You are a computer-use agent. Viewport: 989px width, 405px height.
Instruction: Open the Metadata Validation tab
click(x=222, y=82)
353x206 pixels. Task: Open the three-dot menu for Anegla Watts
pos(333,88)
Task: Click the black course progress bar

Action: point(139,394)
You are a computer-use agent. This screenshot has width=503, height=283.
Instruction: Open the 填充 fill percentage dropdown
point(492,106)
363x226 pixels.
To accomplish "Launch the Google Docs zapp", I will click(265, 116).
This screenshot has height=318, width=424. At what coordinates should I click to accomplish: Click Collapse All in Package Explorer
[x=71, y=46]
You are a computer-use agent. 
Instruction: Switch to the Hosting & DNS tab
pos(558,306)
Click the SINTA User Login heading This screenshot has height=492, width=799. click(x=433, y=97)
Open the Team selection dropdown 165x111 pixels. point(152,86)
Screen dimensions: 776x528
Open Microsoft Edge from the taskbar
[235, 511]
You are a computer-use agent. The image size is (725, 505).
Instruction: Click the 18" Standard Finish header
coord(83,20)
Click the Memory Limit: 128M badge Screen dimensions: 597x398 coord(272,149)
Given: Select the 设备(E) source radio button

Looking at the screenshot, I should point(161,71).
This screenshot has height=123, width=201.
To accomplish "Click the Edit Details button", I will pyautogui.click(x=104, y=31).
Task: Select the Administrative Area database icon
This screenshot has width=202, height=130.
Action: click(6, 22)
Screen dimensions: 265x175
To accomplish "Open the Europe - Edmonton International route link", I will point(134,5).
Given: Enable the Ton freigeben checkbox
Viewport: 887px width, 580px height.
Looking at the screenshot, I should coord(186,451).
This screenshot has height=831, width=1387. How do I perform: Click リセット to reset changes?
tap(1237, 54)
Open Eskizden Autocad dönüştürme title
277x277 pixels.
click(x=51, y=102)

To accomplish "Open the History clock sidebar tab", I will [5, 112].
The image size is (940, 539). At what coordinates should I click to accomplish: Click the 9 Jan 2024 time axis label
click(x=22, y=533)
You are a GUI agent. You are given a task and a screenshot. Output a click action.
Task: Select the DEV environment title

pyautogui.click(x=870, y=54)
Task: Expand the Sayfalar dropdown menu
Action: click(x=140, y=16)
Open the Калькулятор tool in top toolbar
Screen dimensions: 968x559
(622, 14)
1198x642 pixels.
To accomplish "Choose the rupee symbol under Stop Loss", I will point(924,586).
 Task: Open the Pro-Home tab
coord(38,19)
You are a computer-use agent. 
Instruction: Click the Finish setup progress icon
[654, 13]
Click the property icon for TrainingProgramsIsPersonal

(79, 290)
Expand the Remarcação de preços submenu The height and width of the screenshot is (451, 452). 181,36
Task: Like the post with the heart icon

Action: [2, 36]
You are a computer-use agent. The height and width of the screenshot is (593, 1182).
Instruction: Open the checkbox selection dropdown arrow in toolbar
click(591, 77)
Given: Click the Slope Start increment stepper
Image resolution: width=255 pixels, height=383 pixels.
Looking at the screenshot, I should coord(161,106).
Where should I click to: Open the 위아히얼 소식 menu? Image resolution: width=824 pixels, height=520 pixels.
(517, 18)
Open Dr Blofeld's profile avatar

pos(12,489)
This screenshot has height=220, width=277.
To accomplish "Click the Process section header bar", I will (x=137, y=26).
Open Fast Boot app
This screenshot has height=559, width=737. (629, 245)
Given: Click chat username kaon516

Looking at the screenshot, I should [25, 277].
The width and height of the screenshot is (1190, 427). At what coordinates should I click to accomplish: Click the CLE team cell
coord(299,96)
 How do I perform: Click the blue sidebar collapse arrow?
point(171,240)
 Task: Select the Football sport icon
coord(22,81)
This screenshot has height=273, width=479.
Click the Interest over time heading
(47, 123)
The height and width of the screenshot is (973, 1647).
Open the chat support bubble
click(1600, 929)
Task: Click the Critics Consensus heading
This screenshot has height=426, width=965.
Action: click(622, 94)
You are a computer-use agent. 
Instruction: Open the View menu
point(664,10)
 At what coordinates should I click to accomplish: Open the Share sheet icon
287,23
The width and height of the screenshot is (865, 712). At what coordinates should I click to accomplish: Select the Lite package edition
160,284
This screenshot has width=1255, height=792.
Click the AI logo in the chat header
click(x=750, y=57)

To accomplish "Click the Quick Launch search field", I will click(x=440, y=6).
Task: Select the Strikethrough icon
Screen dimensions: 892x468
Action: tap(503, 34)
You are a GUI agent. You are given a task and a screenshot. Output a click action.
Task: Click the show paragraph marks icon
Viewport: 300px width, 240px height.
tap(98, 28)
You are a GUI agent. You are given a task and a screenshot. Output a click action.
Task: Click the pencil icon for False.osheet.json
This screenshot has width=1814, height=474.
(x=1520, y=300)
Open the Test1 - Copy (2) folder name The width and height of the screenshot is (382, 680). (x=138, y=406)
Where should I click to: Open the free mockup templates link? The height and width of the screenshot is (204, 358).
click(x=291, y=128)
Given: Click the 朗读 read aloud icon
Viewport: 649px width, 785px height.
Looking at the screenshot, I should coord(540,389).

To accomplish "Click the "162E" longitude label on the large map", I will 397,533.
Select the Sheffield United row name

****************

→ **Problem statement**: Return the entries in full, keeping every line exactly as it is.

→ **Answer**:
You are a computer-use agent. Viewport: 989px width, 405px height.
Instruction: Open the Metadata Validation tab
click(x=222, y=82)
353x206 pixels. Task: Open the three-dot menu for Anegla Watts
pos(333,88)
Task: Click the black course progress bar

Action: point(139,394)
You are a computer-use agent. This screenshot has width=503, height=283.
Instruction: Open the 填充 fill percentage dropdown
point(492,106)
363x226 pixels.
To accomplish "Launch the Google Docs zapp", I will click(265, 116).
This screenshot has height=318, width=424. At what coordinates should I click to accomplish: Click Collapse All in Package Explorer
[x=71, y=46]
You are a computer-use agent. 
Instruction: Switch to the Hosting & DNS tab
pos(558,306)
Click the SINTA User Login heading This screenshot has height=492, width=799. click(x=433, y=97)
Open the Team selection dropdown 165x111 pixels. point(152,86)
Screen dimensions: 776x528
Open Microsoft Edge from the taskbar
[235, 511]
You are a computer-use agent. The image size is (725, 505).
Instruction: Click the 18" Standard Finish header
coord(83,20)
Click the Memory Limit: 128M badge Screen dimensions: 597x398 coord(272,149)
Given: Select the 设备(E) source radio button

Looking at the screenshot, I should point(161,71).
This screenshot has height=123, width=201.
To accomplish "Click the Edit Details button", I will pyautogui.click(x=104, y=31).
Task: Select the Administrative Area database icon
This screenshot has width=202, height=130.
Action: click(6, 22)
Screen dimensions: 265x175
To accomplish "Open the Europe - Edmonton International route link", I will point(134,5).
Given: Enable the Ton freigeben checkbox
Viewport: 887px width, 580px height.
Looking at the screenshot, I should coord(186,451).
This screenshot has height=831, width=1387. How do I perform: Click リセット to reset changes?
tap(1237, 54)
Open Eskizden Autocad dönüştürme title
277x277 pixels.
click(x=51, y=102)

To accomplish "Open the History clock sidebar tab", I will [5, 112].
The image size is (940, 539). At what coordinates should I click to accomplish: Click the 9 Jan 2024 time axis label
click(x=22, y=533)
You are a GUI agent. You are given a task and a screenshot. Output a click action.
Task: Select the DEV environment title

pyautogui.click(x=870, y=54)
Task: Expand the Sayfalar dropdown menu
Action: click(x=140, y=16)
Open the Калькулятор tool in top toolbar
Screen dimensions: 968x559
(622, 14)
1198x642 pixels.
To accomplish "Choose the rupee symbol under Stop Loss", I will point(924,586).
 Task: Open the Pro-Home tab
coord(38,19)
You are a computer-use agent. 
Instruction: Click the Finish setup progress icon
[654, 13]
Click the property icon for TrainingProgramsIsPersonal

(79, 290)
Expand the Remarcação de preços submenu The height and width of the screenshot is (451, 452). 181,36
Task: Like the post with the heart icon

Action: [2, 36]
You are a computer-use agent. The height and width of the screenshot is (593, 1182).
Instruction: Open the checkbox selection dropdown arrow in toolbar
click(591, 77)
Given: Click the Slope Start increment stepper
Image resolution: width=255 pixels, height=383 pixels.
Looking at the screenshot, I should coord(161,106).
Where should I click to: Open the 위아히얼 소식 menu? Image resolution: width=824 pixels, height=520 pixels.
(517, 18)
Open Dr Blofeld's profile avatar

pos(12,489)
This screenshot has height=220, width=277.
To accomplish "Click the Process section header bar", I will (x=137, y=26).
Open Fast Boot app
This screenshot has height=559, width=737. (629, 245)
Given: Click chat username kaon516

Looking at the screenshot, I should [25, 277].
The width and height of the screenshot is (1190, 427). At what coordinates should I click to accomplish: Click the CLE team cell
coord(299,96)
 How do I perform: Click the blue sidebar collapse arrow?
point(171,240)
 Task: Select the Football sport icon
coord(22,81)
This screenshot has height=273, width=479.
Click the Interest over time heading
(47, 123)
The height and width of the screenshot is (973, 1647).
Open the chat support bubble
click(1600, 929)
Task: Click the Critics Consensus heading
This screenshot has height=426, width=965.
Action: click(622, 94)
You are a computer-use agent. 
Instruction: Open the View menu
point(664,10)
 At what coordinates should I click to accomplish: Open the Share sheet icon
287,23
The width and height of the screenshot is (865, 712). At what coordinates should I click to accomplish: Select the Lite package edition
160,284
This screenshot has width=1255, height=792.
Click the AI logo in the chat header
click(x=750, y=57)

To accomplish "Click the Quick Launch search field", I will click(x=440, y=6).
Task: Select the Strikethrough icon
Screen dimensions: 892x468
Action: tap(503, 34)
You are a GUI agent. You are given a task and a screenshot. Output a click action.
Task: Click the show paragraph marks icon
Viewport: 300px width, 240px height.
tap(98, 28)
You are a GUI agent. You are given a task and a screenshot. Output a click action.
Task: Click the pencil icon for False.osheet.json
This screenshot has width=1814, height=474.
(x=1520, y=300)
Open the Test1 - Copy (2) folder name The width and height of the screenshot is (382, 680). (x=138, y=406)
Where should I click to: Open the free mockup templates link? The height and width of the screenshot is (204, 358).
click(x=291, y=128)
Given: Click the 朗读 read aloud icon
Viewport: 649px width, 785px height.
Looking at the screenshot, I should coord(540,389).

To accomplish "Click the "162E" longitude label on the large map", I will 397,533.
Select the Sheffield United row name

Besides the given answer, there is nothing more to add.